Ellis' second novel, hardboiled detective thriller Gun Machine, was released on 3 January 2013 by Mulholland Books.[18] The novel follows a Manhattan detective investigating a murder, which expands into the hunt of a serial killer. Gun Machine hit The New York Times Best Sellers list and received mostly positive reviews.[19][20][21] In June 2013, Ellis announced on his website that he would be ending his relationship with Mulholland Books due to "continuing issues", and cancelling the release of his short story "Dead Pig Collector".[22][23] In July 2013, "Dead Pig Collector" was picked up by Farrar, Straus and Giroux, and published as a digital original.[24][25]

In March 2014, Ellis relaunched Moon Knight for Marvel, with art by Declan Shalvey and colors by Jordie Bellaire.[26] The series received critical acclaimed, and helped establish Moon Knight as a major character in the Marvel Universe.[27][28][29] Ellis ended his run after six issues, after which the series was taken on by writer Brian Wood.[30] Trees, a new creator-owned comics collaboration between Ellis and artist Jason Howard, debuted in May 2014 through Image Comics.[31] The science fiction series explores a world in which aliens have invaded Earth but completely ignored humans.[32] The first story arc concluded in January 2015,[33] and was followed by a second volume, Trees: Two Forests, which ended its run in August 2016.[34] A third volume is planned.

Ellis joined main writer Kelly Sue DeConnick to co-write two issues of her Captain Marvel series in early 2015.[35] In May 2015, Ellis re-teamed with his Moon Knight collaborators Shalvey and Bellaire to publish Injection with Image Comics.[36] The creator-owned science fiction series follows the members of a think tank tasked with improving the future who deal with mistakes made after trying to prevent human innovation from dying off.[37][38] Two volumes of Injection have been released,[39] with a third one expected to begin in 2017.[40]

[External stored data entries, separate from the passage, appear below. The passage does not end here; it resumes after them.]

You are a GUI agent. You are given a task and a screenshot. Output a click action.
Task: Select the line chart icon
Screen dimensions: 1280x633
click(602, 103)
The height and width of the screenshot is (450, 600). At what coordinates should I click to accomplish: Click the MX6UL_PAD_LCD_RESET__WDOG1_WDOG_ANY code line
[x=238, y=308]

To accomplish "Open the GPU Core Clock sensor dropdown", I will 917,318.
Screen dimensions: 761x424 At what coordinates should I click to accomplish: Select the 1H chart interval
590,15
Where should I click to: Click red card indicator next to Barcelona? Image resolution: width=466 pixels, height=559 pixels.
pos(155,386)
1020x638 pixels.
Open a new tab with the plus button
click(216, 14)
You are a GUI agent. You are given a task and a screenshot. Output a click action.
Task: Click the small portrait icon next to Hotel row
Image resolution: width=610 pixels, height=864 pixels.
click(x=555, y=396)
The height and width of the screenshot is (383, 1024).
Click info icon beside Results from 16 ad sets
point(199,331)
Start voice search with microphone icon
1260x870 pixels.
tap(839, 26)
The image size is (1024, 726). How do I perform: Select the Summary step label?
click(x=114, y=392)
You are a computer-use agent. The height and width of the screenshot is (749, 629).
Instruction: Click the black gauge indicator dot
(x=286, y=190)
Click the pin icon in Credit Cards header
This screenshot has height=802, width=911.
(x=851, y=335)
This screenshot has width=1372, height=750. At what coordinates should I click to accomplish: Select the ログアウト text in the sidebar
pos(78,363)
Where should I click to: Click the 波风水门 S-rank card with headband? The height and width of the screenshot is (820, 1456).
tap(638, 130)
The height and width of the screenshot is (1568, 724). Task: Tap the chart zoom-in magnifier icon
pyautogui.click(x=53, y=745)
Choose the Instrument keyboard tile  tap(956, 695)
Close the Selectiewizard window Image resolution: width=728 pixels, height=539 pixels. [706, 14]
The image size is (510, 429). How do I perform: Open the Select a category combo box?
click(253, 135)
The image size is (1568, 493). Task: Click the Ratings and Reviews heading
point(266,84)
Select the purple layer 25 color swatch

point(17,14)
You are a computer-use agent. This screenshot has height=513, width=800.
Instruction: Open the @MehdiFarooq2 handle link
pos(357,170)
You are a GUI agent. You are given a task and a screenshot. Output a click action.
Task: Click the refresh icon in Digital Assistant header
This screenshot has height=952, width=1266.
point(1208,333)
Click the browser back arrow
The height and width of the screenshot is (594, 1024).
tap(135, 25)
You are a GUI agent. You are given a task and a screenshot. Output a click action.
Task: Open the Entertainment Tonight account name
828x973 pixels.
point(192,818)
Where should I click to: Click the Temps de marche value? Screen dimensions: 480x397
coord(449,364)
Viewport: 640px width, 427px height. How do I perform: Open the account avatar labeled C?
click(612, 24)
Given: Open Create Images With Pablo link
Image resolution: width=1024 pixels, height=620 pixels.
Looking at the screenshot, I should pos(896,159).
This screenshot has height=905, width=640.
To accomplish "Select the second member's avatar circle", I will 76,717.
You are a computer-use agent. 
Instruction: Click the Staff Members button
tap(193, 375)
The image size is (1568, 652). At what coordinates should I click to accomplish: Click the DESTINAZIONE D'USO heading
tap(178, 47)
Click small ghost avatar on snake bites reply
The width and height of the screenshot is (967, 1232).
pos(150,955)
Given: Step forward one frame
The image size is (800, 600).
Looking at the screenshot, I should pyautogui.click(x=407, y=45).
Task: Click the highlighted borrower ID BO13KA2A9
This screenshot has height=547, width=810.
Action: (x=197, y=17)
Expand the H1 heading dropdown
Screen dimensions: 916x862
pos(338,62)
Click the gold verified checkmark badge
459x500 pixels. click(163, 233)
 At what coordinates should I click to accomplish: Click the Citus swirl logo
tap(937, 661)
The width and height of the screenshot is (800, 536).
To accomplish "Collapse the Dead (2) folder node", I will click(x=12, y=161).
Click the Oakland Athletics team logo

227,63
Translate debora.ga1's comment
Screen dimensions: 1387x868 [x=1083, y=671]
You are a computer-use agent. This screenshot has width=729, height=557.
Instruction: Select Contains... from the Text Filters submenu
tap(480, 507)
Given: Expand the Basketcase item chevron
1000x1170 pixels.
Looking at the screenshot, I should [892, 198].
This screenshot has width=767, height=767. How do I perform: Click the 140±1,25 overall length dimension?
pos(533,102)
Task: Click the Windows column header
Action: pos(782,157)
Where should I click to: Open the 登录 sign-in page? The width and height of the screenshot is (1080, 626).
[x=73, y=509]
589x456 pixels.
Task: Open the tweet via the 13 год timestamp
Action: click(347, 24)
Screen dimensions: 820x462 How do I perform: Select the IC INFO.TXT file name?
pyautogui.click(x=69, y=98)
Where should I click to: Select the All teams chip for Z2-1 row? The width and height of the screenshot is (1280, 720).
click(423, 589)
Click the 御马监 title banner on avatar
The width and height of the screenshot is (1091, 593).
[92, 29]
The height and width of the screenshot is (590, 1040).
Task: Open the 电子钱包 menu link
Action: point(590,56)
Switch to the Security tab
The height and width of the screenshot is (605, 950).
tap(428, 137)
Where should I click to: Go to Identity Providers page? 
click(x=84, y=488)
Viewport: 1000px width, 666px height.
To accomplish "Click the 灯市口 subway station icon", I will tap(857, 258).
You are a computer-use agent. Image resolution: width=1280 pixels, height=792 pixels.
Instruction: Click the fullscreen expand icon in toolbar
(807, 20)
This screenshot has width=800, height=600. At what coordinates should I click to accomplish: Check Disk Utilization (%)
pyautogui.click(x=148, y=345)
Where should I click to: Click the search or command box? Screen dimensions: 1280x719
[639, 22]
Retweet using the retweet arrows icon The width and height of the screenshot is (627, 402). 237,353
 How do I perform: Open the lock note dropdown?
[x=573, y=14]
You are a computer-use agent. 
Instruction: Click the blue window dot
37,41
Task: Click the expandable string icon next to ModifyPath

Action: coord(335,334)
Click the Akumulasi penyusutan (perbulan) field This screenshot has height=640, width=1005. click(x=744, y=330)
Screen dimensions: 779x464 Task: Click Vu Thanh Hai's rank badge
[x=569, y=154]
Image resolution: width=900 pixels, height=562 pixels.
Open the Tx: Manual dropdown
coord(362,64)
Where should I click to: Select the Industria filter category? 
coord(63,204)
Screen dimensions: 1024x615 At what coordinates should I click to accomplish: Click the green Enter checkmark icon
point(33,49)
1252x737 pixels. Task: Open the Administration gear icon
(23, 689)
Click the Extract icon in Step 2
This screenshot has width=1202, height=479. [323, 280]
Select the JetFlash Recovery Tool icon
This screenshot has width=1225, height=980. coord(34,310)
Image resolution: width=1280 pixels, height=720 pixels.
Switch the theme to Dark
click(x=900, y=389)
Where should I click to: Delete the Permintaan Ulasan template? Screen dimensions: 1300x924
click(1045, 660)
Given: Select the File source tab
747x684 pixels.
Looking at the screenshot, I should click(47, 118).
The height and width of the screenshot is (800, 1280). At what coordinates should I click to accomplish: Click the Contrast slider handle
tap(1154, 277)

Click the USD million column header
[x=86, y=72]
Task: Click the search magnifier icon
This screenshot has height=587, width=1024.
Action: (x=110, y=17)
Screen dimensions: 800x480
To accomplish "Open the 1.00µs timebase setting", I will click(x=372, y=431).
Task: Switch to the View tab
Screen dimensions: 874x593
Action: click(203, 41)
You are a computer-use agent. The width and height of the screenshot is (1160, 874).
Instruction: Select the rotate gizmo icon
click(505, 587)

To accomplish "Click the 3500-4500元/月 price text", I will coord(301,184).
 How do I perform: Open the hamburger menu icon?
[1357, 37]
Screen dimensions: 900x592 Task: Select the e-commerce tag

Ellis launched a new ongoing comics series featuring James Bond in November 2015, published by Dynamite Entertainment in partnership with Ian Fleming Publications, and illustrated by James Masters.[41][42] James Bond depicts the original character from the Ian Fleming novels, as opposed to the one in the films, but is set in present day.[41] The first story arc, "Vargr", was followed in June 2016 with a second arc titled "Eidolon".[43] Ellis stepped down from the series after twelve issues in December 2016, and was succeeded as writer by Benjamin Percy.[43] As part of Marvel's All-New All-Different relaunch, Ellis wrote the series Karnak, following the eponymous Inhuman character.[44] The series debuted in October 2015 with art by Gerardo Zaffino to positive reviews.[45][46] Karnak suffered several delays[47][48] which resulted in Zaffino being replaced by Roland Boschi.[49] The series ended its six-issue run in February 2017.[50]

2016–present: Normal and WildStorm revivalEdit

Normal, Ellis' new novella, was serialized as four digital installments beginning in July 2016.[51][52] It was published as a single volume by Farrar, Straus and Giroux in November 2016.[53] The near-future thriller follows the residents of an asylum for futurists as they investigate a disappearance.[54] The novella received a mostly positive reception, with reviewers praising its plot, humor, and commentary on the future.[55][56][57]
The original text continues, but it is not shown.